She flinches slightly, just barely, but I don’t miss it. "He—" she hesitates, then shakes her head. "He wouldn’t do that to me."
I cock my head. "You sure about that?"
Her lips press together, uncertainty flickering behind her eyes. She’s questioning it now. She needs to question a lot of things.
Because the reality?
She doesn’t know what the hell her grandfather has done for us, what lines he’s crossed, what blood he’s had to ignore.
She’s been living in a pretty little fantasy, tucked away in her bakery, oblivious to the world that keeps her doors open.
"I don’t know what’s going on," she says, her voice a little weaker now. "But I—I swear, I won’t say anything. I’ll forget all of this. I’ll go about my life. You won’t have to worry about me."
Oh, I’m not worried about her. Never have been. She’s a quiet little mouse. She understands family and loyalty. She won’t be sharing anything that I don’t doubt. I just stare at her, saying nothing.
Because she doesn’t get it yet. She thinks this is something she can walk away from. Something she can pretend never happened.
She sees my silence, sees the way I don’t nod, don’t agree, and that panic starts creeping back in.
Her hands curl tighter in her lap, and then—she swallows hard and makes another offer.
"I can move," she blurts out, her voice shaky. "I can leave town. Disappear. You’ll never have to see me again."
I can’t help it.
I let the smile play on my lips, slow and dangerous.
Then I lean in, just enough to make sure she feels the heat of me, my voice a low, quiet threat that sends a visible shiver down her spine.
"Sweetheart," I murmur, watching her breath hitch, "the only way you disappear from my view ever again is when one of the two of us ain’t breathing anymore."
Her whole body goes still. Her throat works like she’s trying to swallow a scream or fight the urge to puke.
And I just sit back, satisfied watching as the realization sinks in.

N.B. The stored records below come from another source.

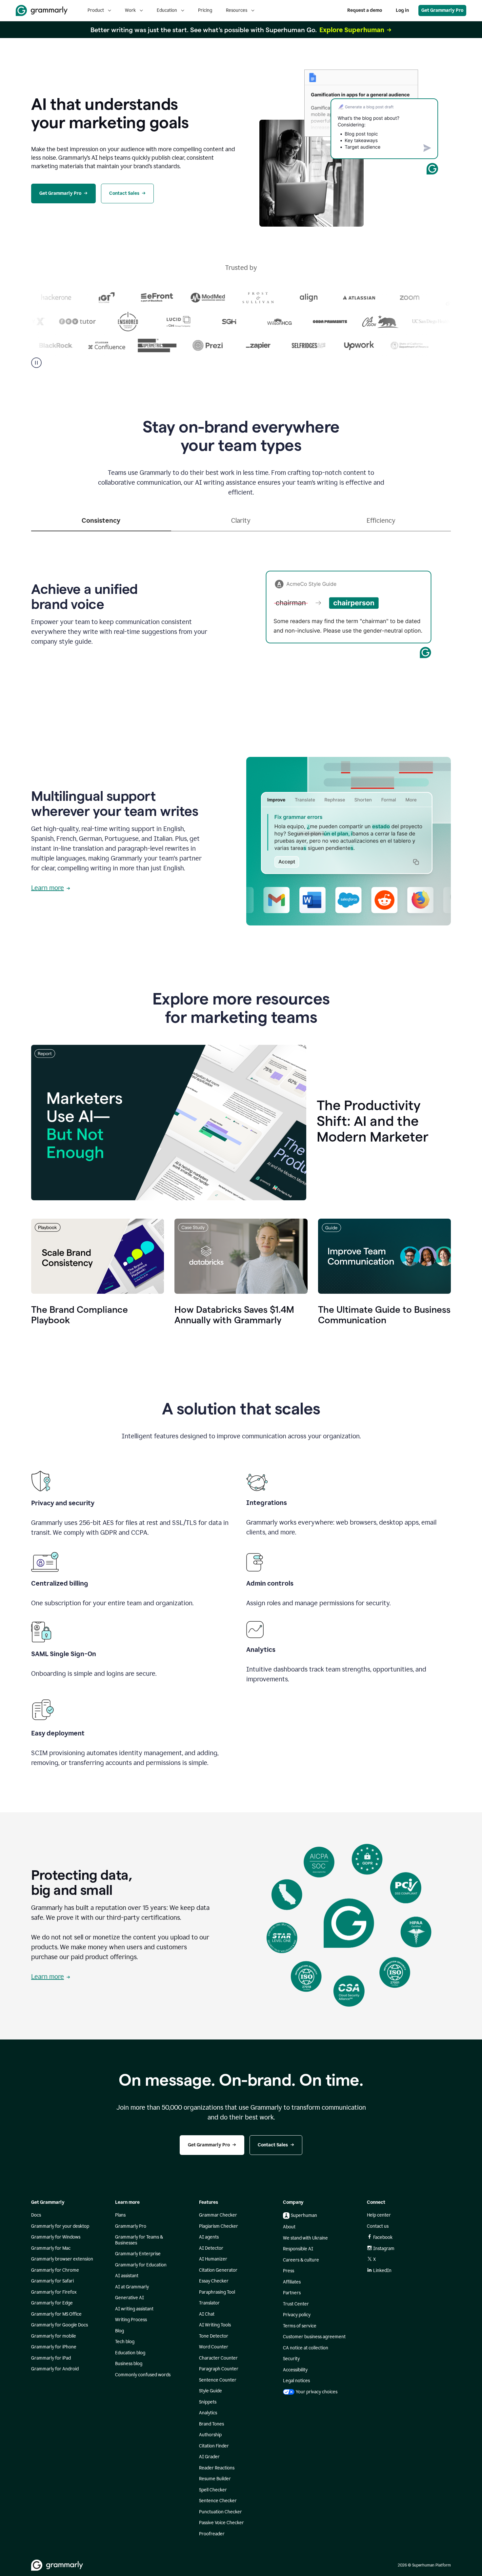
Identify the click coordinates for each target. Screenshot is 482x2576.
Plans (120, 2215)
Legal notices (296, 2380)
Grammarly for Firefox (54, 2292)
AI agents (209, 2237)
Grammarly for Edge (52, 2303)
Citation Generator (218, 2270)
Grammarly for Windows (55, 2237)
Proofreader (212, 2534)
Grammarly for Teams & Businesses (139, 2240)
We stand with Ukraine (305, 2238)
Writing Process (131, 2319)
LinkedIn (382, 2270)
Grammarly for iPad (51, 2358)
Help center (379, 2215)
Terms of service (299, 2326)
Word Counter (213, 2347)
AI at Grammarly (132, 2287)
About (289, 2227)
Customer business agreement (314, 2337)
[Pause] (36, 362)
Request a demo (364, 10)
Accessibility (295, 2370)
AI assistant (126, 2276)
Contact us (378, 2226)
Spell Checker (213, 2490)
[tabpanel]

She’s not leaving here unchanged.
She’s not walking away.
And no matter how much she hates it…
She belongs to me now.
In time, she’ll learn to love it and me.
This I have no doubt.
CHAPTER 8
ALAINA
Anxiety isn’t my thing.Kelly, bless her, she has struggled with anxiety for as long as I can remember. Crippling her sometimes. The elephant sitting on her chest, a weight so heavy it takes her breath away. I have always worried over her when the panic wins. She hates it because she feels out of control. While I can understand, from an outsider point of view, it isn’t something I’ve experienced first-hand.
What I feel right now, I imagine this is similar to what she experiences.
Fear is a heavy thing. It sits in my stomach like lead, pressing down on my chest, wrapping around my ribs until it’s hard to breathe. But I’m not stupid.
I know when I’m outmatched, and Chux, whoever he is? He’s not just dangerous—he’s in complete control of this situation.